◆ **DIRECTIONS**
The whole of the data must be transcribed exactly.
══ MATERIAL PROVIDED ══
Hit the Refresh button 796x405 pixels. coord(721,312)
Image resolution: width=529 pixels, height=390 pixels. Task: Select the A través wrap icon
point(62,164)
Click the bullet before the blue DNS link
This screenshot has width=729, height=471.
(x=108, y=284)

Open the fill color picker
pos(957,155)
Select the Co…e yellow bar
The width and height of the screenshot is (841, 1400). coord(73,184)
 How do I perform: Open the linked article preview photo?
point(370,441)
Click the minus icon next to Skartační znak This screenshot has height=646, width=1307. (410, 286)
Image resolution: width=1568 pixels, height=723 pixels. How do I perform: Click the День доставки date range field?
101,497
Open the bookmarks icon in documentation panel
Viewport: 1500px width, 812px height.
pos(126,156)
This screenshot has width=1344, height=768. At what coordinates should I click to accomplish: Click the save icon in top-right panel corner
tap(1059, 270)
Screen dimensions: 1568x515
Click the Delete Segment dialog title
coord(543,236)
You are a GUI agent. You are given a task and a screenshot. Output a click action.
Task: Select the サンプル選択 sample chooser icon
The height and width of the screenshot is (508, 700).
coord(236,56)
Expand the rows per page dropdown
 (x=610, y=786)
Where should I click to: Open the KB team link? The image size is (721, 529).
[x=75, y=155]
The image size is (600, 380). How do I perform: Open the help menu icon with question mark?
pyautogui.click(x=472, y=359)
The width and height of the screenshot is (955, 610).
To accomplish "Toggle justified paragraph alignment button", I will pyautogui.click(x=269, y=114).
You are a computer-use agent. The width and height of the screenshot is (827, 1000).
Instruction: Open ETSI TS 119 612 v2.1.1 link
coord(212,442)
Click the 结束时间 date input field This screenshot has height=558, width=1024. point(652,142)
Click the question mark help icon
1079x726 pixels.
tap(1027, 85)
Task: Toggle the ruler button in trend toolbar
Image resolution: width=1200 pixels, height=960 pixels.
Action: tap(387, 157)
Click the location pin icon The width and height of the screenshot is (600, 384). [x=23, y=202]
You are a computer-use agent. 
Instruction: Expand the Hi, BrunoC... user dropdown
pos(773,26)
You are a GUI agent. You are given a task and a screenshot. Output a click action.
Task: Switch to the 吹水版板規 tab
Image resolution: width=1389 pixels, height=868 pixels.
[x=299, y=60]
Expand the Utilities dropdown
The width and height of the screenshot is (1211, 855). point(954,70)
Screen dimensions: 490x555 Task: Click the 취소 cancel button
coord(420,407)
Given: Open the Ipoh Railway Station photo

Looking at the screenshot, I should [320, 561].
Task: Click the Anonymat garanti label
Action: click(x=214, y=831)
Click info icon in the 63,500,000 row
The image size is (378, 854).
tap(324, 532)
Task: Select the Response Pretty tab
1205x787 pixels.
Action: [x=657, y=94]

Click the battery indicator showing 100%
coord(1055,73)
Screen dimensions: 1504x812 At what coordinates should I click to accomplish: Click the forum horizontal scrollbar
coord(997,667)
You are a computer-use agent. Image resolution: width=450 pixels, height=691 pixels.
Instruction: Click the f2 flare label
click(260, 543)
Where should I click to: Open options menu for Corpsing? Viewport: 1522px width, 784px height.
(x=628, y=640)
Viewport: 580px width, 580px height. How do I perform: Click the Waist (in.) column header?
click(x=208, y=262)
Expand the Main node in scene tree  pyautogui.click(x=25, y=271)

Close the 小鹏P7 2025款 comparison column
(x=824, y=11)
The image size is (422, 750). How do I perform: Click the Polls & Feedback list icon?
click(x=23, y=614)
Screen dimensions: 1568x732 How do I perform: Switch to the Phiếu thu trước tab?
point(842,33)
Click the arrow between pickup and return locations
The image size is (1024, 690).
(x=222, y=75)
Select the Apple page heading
═══
◆ **ANSWER TO THIS TASK**
Hit the Refresh button 796x405 pixels. coord(721,312)
Image resolution: width=529 pixels, height=390 pixels. Task: Select the A través wrap icon
point(62,164)
Click the bullet before the blue DNS link
This screenshot has width=729, height=471.
(x=108, y=284)

Open the fill color picker
pos(957,155)
Select the Co…e yellow bar
The width and height of the screenshot is (841, 1400). coord(73,184)
 How do I perform: Open the linked article preview photo?
point(370,441)
Click the minus icon next to Skartační znak This screenshot has height=646, width=1307. (410, 286)
Image resolution: width=1568 pixels, height=723 pixels. How do I perform: Click the День доставки date range field?
101,497
Open the bookmarks icon in documentation panel
Viewport: 1500px width, 812px height.
pos(126,156)
This screenshot has width=1344, height=768. At what coordinates should I click to accomplish: Click the save icon in top-right panel corner
tap(1059, 270)
Screen dimensions: 1568x515
Click the Delete Segment dialog title
coord(543,236)
You are a GUI agent. You are given a task and a screenshot. Output a click action.
Task: Select the サンプル選択 sample chooser icon
The height and width of the screenshot is (508, 700).
coord(236,56)
Expand the rows per page dropdown
 (x=610, y=786)
Where should I click to: Open the KB team link? The image size is (721, 529).
[x=75, y=155]
The image size is (600, 380). How do I perform: Open the help menu icon with question mark?
pyautogui.click(x=472, y=359)
The width and height of the screenshot is (955, 610).
To accomplish "Toggle justified paragraph alignment button", I will pyautogui.click(x=269, y=114).
You are a computer-use agent. The width and height of the screenshot is (827, 1000).
Instruction: Open ETSI TS 119 612 v2.1.1 link
coord(212,442)
Click the 结束时间 date input field This screenshot has height=558, width=1024. point(652,142)
Click the question mark help icon
1079x726 pixels.
tap(1027, 85)
Task: Toggle the ruler button in trend toolbar
Image resolution: width=1200 pixels, height=960 pixels.
Action: tap(387, 157)
Click the location pin icon The width and height of the screenshot is (600, 384). [x=23, y=202]
You are a computer-use agent. 
Instruction: Expand the Hi, BrunoC... user dropdown
pos(773,26)
You are a GUI agent. You are given a task and a screenshot. Output a click action.
Task: Switch to the 吹水版板規 tab
Image resolution: width=1389 pixels, height=868 pixels.
[x=299, y=60]
Expand the Utilities dropdown
The width and height of the screenshot is (1211, 855). point(954,70)
Screen dimensions: 490x555 Task: Click the 취소 cancel button
coord(420,407)
Given: Open the Ipoh Railway Station photo

Looking at the screenshot, I should [320, 561].
Task: Click the Anonymat garanti label
Action: click(x=214, y=831)
Click info icon in the 63,500,000 row
The image size is (378, 854).
tap(324, 532)
Task: Select the Response Pretty tab
1205x787 pixels.
Action: [x=657, y=94]

Click the battery indicator showing 100%
coord(1055,73)
Screen dimensions: 1504x812 At what coordinates should I click to accomplish: Click the forum horizontal scrollbar
coord(997,667)
You are a computer-use agent. Image resolution: width=450 pixels, height=691 pixels.
Instruction: Click the f2 flare label
click(260, 543)
Where should I click to: Open options menu for Corpsing? Viewport: 1522px width, 784px height.
(x=628, y=640)
Viewport: 580px width, 580px height. How do I perform: Click the Waist (in.) column header?
click(x=208, y=262)
Expand the Main node in scene tree  pyautogui.click(x=25, y=271)

Close the 小鹏P7 2025款 comparison column
(x=824, y=11)
The image size is (422, 750). How do I perform: Click the Polls & Feedback list icon?
click(x=23, y=614)
Screen dimensions: 1568x732 How do I perform: Switch to the Phiếu thu trước tab?
point(842,33)
Click the arrow between pickup and return locations
The image size is (1024, 690).
(x=222, y=75)
Select the Apple page heading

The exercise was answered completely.